From the entries below, copy exactly the lines from the one that contains "The image size is (1255, 691)." through the one that contains "You are a computer-use agent. Viewport: 816px", both included, and only those.
== Material for this exercise
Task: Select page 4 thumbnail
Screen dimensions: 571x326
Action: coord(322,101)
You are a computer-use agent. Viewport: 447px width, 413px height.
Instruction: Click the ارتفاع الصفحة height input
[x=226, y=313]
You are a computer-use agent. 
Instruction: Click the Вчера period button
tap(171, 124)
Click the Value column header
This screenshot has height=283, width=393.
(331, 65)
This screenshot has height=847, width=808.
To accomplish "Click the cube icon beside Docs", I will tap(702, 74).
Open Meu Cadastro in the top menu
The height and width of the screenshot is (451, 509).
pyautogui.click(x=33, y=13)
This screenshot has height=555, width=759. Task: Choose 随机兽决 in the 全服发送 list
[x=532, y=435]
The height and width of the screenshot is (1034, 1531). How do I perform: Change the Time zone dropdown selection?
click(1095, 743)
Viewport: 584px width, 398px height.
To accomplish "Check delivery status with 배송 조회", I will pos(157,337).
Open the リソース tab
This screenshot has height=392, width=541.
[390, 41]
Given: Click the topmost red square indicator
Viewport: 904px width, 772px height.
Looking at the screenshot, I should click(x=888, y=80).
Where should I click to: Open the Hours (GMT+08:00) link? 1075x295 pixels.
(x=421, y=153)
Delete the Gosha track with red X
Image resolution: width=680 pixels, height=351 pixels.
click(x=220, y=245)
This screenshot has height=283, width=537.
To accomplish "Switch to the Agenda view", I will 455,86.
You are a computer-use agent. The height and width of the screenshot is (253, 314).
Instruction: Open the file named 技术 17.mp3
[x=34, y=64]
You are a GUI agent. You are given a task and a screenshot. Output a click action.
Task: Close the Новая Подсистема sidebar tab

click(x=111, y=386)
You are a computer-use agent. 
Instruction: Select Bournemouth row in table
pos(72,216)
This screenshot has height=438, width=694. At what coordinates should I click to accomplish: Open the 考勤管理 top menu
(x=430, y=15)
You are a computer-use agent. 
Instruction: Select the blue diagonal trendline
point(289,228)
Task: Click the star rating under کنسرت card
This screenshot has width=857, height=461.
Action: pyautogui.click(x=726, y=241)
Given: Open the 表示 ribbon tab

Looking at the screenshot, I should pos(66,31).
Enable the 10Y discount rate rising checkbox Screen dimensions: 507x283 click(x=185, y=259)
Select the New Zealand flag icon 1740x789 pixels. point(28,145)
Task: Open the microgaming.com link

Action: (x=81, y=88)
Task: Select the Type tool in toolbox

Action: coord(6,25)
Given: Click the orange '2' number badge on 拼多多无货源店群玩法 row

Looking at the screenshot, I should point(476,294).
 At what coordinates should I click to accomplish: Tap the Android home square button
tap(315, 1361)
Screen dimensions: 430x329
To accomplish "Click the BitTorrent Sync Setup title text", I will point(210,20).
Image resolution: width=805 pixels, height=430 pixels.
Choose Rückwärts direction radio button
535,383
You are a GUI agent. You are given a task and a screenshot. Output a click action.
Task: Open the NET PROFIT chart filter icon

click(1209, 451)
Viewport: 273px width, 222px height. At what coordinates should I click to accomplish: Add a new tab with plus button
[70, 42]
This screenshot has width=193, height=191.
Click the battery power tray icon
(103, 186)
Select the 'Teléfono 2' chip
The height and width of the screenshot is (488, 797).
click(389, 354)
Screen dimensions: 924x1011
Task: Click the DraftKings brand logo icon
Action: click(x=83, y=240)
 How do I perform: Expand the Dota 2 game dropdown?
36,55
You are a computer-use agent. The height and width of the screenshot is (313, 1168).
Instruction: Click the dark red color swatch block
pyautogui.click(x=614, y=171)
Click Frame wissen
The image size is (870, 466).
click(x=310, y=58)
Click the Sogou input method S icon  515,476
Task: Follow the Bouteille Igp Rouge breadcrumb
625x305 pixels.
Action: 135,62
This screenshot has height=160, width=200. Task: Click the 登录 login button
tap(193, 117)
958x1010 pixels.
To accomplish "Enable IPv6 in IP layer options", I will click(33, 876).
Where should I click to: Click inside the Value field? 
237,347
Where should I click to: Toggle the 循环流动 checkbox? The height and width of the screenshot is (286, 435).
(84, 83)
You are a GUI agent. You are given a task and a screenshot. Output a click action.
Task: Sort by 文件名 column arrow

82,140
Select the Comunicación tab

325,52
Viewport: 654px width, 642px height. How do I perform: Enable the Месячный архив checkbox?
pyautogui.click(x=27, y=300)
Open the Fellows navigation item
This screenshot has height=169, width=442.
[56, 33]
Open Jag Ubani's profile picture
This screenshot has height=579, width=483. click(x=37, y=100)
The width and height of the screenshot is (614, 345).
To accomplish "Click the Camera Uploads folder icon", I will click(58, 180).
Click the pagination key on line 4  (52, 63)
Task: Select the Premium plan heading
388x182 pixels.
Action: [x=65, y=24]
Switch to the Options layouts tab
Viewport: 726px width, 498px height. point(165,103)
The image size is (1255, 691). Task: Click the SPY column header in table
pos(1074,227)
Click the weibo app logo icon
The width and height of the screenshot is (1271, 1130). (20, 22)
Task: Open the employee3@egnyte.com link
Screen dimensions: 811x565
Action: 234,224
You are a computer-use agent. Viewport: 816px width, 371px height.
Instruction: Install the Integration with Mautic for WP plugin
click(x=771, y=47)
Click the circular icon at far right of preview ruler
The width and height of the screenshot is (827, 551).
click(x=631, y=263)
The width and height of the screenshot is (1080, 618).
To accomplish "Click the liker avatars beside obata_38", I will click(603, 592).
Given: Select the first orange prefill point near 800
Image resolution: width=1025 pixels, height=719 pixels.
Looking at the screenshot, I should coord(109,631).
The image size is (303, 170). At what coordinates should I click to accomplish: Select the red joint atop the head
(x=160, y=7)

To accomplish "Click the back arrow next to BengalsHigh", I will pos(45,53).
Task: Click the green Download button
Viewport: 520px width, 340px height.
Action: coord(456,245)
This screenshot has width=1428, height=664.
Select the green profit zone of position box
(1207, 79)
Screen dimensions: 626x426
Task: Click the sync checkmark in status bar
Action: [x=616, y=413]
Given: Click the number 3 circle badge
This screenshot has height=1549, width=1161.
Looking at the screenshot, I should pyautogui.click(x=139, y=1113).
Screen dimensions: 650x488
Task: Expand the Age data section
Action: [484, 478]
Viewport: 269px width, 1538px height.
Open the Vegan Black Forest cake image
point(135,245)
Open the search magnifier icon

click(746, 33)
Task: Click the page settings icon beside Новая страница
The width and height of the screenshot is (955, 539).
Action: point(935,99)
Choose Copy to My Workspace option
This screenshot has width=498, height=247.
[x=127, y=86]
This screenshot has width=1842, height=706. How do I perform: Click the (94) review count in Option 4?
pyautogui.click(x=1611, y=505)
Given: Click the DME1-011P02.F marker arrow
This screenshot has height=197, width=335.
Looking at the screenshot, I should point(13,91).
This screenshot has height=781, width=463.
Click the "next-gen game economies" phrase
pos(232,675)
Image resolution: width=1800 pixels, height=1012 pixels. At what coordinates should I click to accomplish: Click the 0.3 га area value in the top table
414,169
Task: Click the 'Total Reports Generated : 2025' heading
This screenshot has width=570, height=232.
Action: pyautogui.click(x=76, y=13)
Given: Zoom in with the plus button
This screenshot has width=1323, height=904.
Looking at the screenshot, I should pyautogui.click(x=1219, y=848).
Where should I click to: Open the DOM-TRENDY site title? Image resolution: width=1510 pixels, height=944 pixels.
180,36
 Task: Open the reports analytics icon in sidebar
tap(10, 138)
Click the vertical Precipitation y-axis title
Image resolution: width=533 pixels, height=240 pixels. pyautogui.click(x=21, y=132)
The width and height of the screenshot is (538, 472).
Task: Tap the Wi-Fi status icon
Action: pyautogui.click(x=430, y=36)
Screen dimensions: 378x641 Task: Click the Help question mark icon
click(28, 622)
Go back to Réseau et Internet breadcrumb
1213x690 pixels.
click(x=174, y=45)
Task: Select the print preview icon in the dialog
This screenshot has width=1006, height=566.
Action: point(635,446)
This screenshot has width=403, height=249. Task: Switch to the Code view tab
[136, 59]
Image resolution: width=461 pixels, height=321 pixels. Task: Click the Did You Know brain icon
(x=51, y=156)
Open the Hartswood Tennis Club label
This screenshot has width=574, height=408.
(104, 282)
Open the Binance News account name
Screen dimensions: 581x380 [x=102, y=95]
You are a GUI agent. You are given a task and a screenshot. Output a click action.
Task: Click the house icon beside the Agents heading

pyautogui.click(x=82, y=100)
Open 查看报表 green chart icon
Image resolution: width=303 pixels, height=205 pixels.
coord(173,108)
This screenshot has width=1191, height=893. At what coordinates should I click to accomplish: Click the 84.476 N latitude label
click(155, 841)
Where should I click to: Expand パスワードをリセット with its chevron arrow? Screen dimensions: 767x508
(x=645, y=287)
====
* [Task answer]
The image size is (1255, 691). Task: Click the SPY column header in table
pos(1074,227)
Click the weibo app logo icon
The width and height of the screenshot is (1271, 1130). (20, 22)
Task: Open the employee3@egnyte.com link
Screen dimensions: 811x565
Action: 234,224
You are a computer-use agent. Viewport: 816px width, 371px height.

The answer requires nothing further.